In fact, this restOfTheComputation is roughly speaking what k ends up being. In other words, you call k with a value which becomes the result x of your Cont computation, the rest of the computation runs, and then the r produced winds its way back into your lambda as the result of the call to k. So:

  • if you called k multiple times, the rest of the computation will get run multiple times, and the results may be combined however you wish.
  • if you didn't call k at all, the rest of the entire computation will be skipped, and the enclosing runCont call will just give you back whatever value of type r you managed to synthesise. That is, unless some other part of the computation is calling you from their k, and messing about with the result...

If you're still with me at this point it should be easy to see this could be quite powerful. To make the point a little, let's implement some standard type classes.

instance Functor (Cont r) where
  fmap f (Cont c) = Cont $ \k -> ...

We're given a Cont value with bind result x of type a, and a function f :: a -> b, and we want to make a Cont value with bind result f x of type b. Well, to set the bind result, just call k...

  fmap f (Cont c) = Cont $ \k -> k (f ...

Wait, where do we get x from? Well, it's going to involve c, which we haven't used yet. Remember how c works: it gets given a function, and then calls that function with its bind result. We want to call our function with f applied to that bind result. So:

  fmap f (Cont c) = Cont $ \k -> c (\x -> k (f x))

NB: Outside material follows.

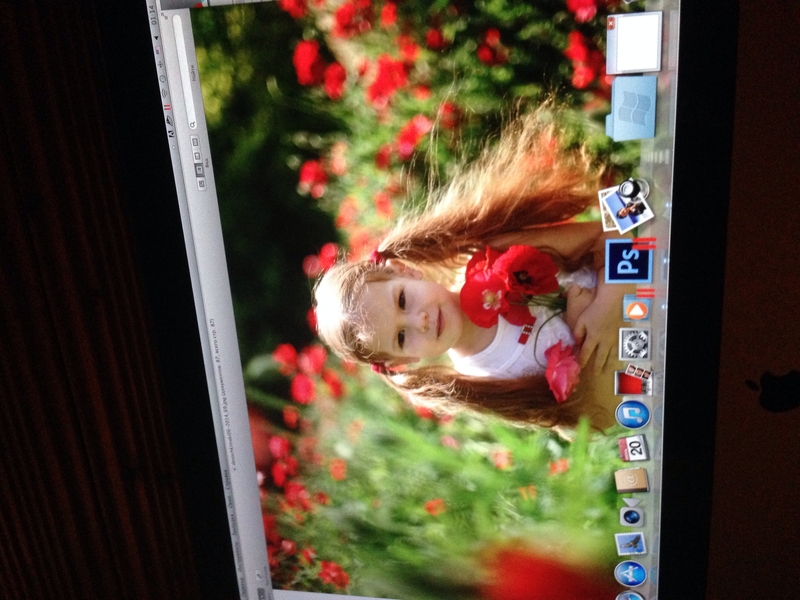
Task: Click the menu bar clock
Action: tap(153, 15)
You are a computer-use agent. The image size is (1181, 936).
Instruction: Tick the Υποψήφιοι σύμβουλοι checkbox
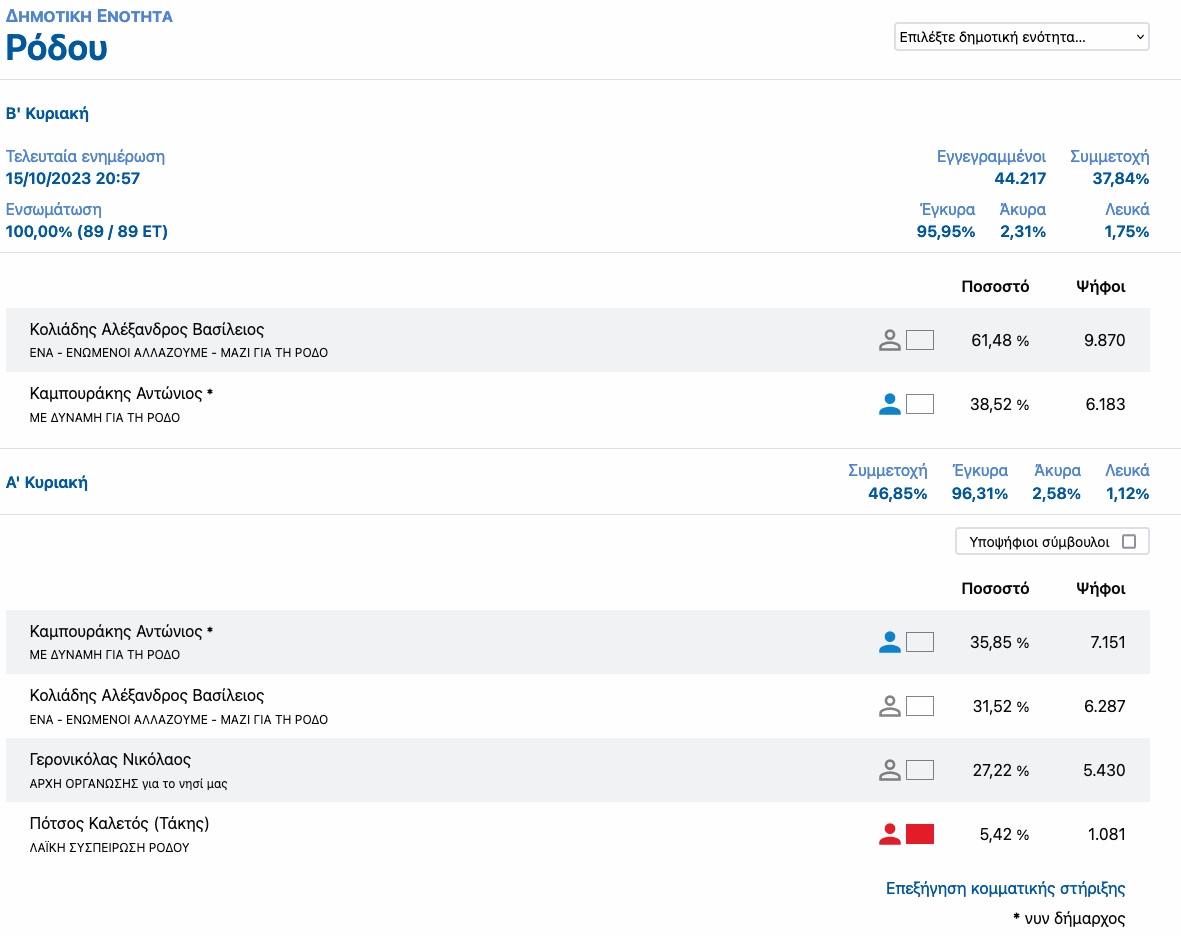click(x=1128, y=541)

Tada! Next up, Applicative:

instance Applicative (Cont r) where
  pure x = Cont $ \k -> ...

This one's simple. We want the bind result to be the x we get.

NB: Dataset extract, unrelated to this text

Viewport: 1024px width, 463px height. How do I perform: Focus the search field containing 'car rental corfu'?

  pure x = Cont $ \k -> k x

Now, <*>:

  Cont cf <*> Cont cx = Cont $ \k -> ...

This a little trickier, but uses essentially the same ideas as in fmap: first get the function from the first Cont, by making a lambda for it to call:

  Cont cf <*> Cont cx = Cont $ \k -> cf (\fn -> ...

Then get the value x from the second, and make fn x the bind result:

  Cont cf <*> Cont cx = Cont $ \k -> cf (\fn -> cx (\x -> k (fn x)))

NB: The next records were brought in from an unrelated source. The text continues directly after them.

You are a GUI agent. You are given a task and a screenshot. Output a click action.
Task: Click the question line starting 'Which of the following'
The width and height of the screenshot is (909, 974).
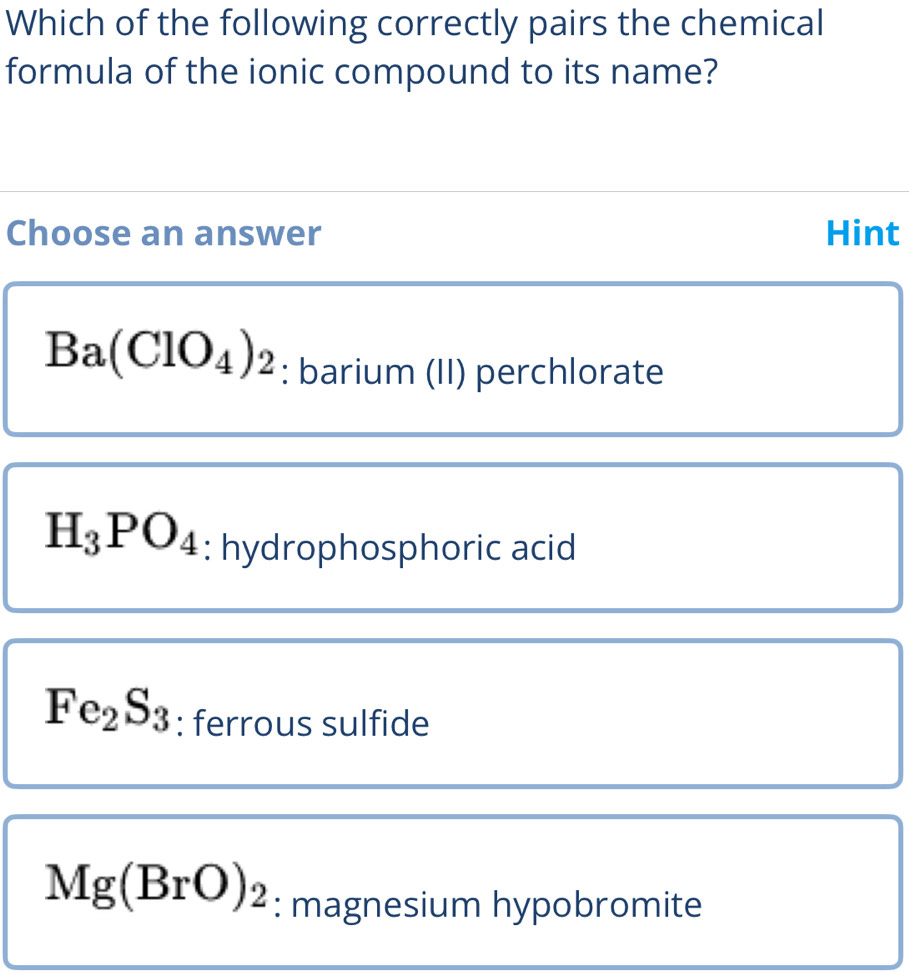tap(412, 23)
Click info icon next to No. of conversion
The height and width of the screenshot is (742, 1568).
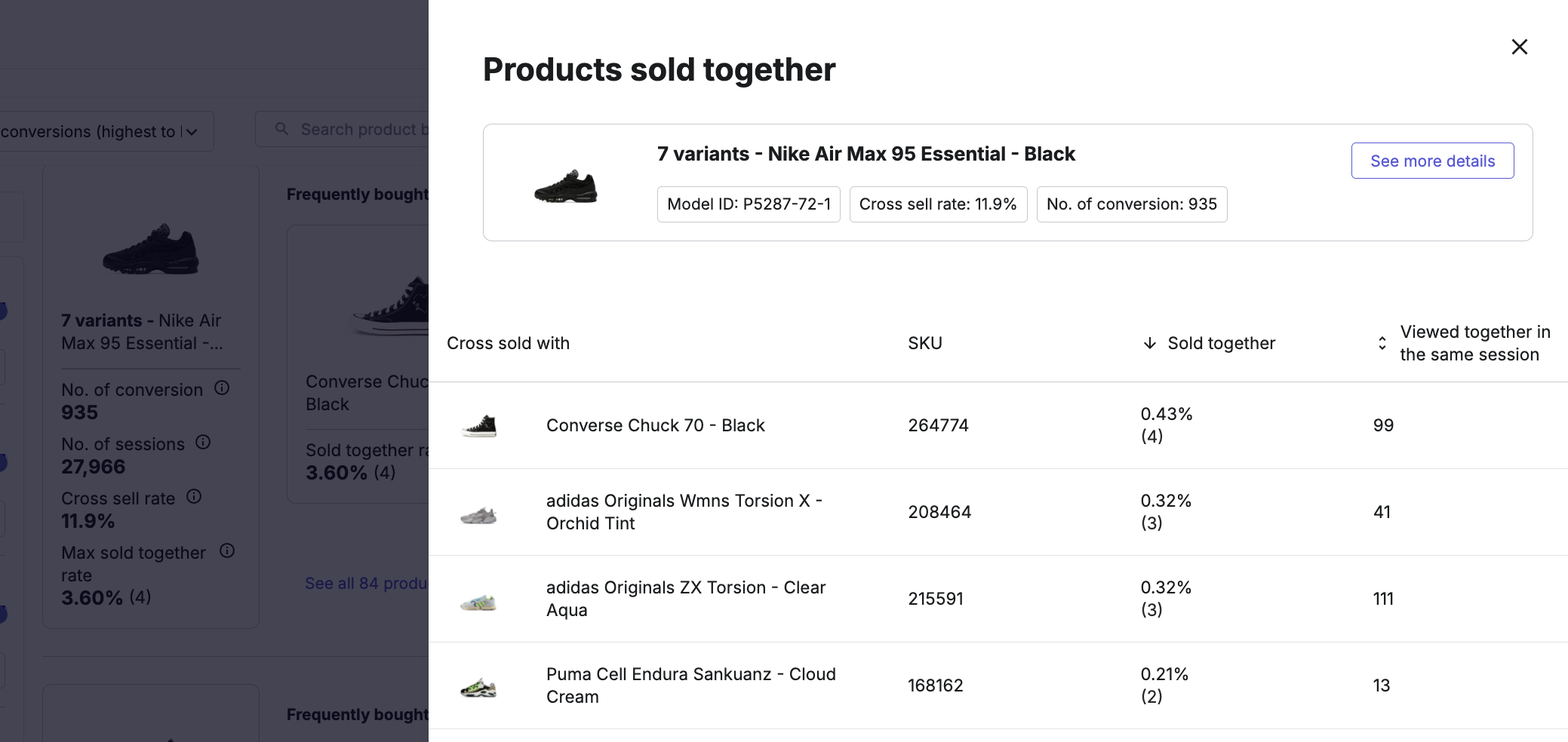[222, 388]
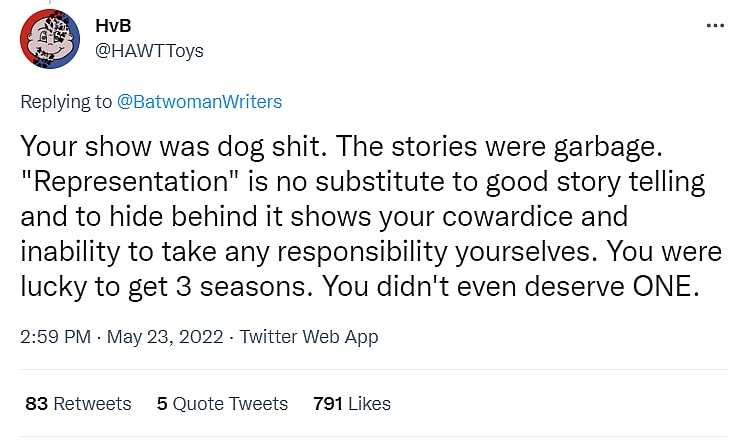This screenshot has height=440, width=746.
Task: Click the 2:59 PM time in timestamp
Action: point(55,337)
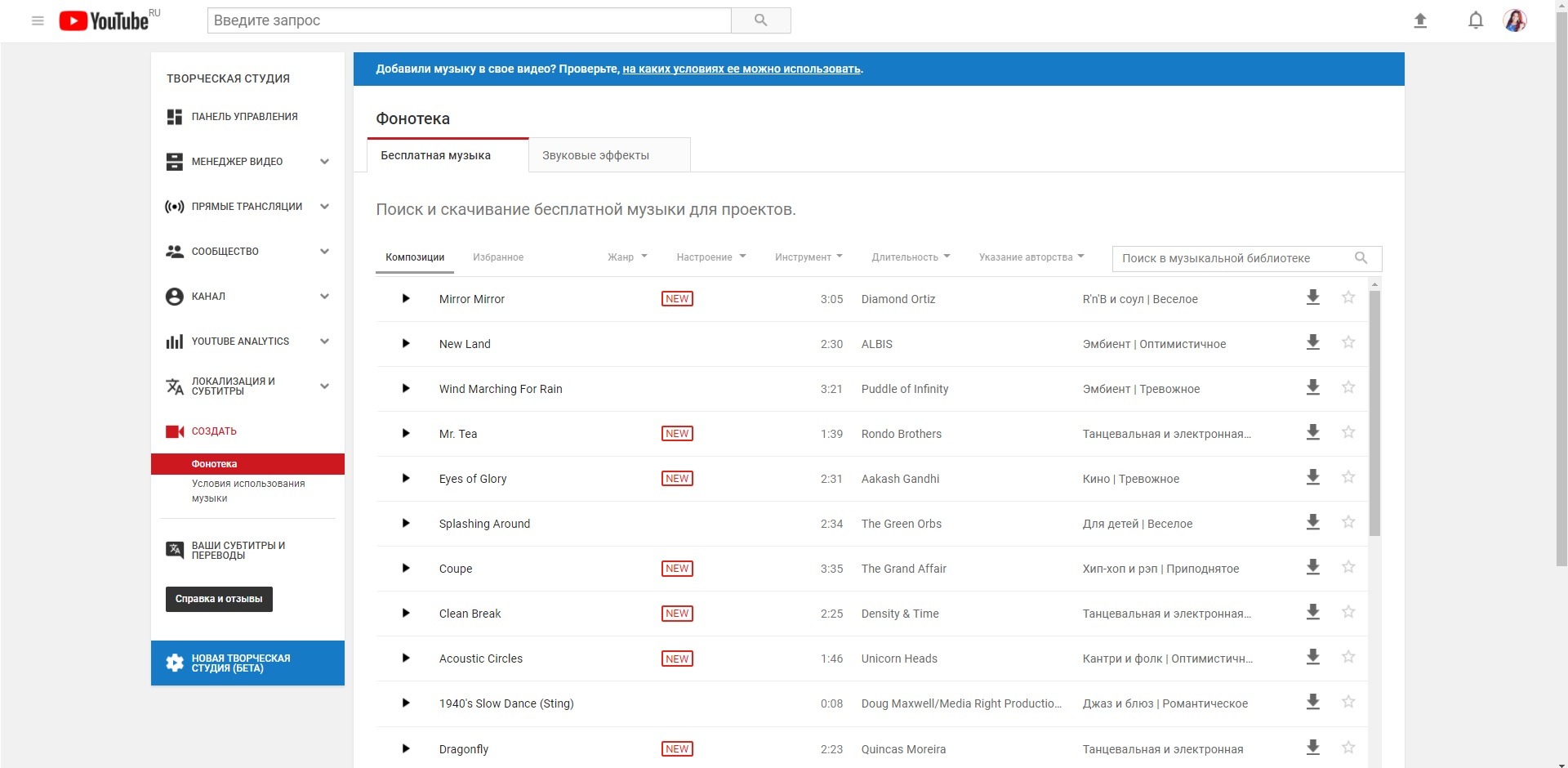Open the Настроение filter dropdown

(x=710, y=257)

Monad is much the same, although requires runCont or a case or let to unpack the newtype.

This answer is already quite long, so I won't go into ContT (in short: it is exactly the same as Cont! The only difference is in the kind of the type constructor, the implementations of everything are identical) or callCC (a useful combinator that provides a convenient way to ignore k, implementing early exit from a sub-block).

For a simple and plausible application, try Edward Z. Yang's blog post implementing labelled break and continue in for loops.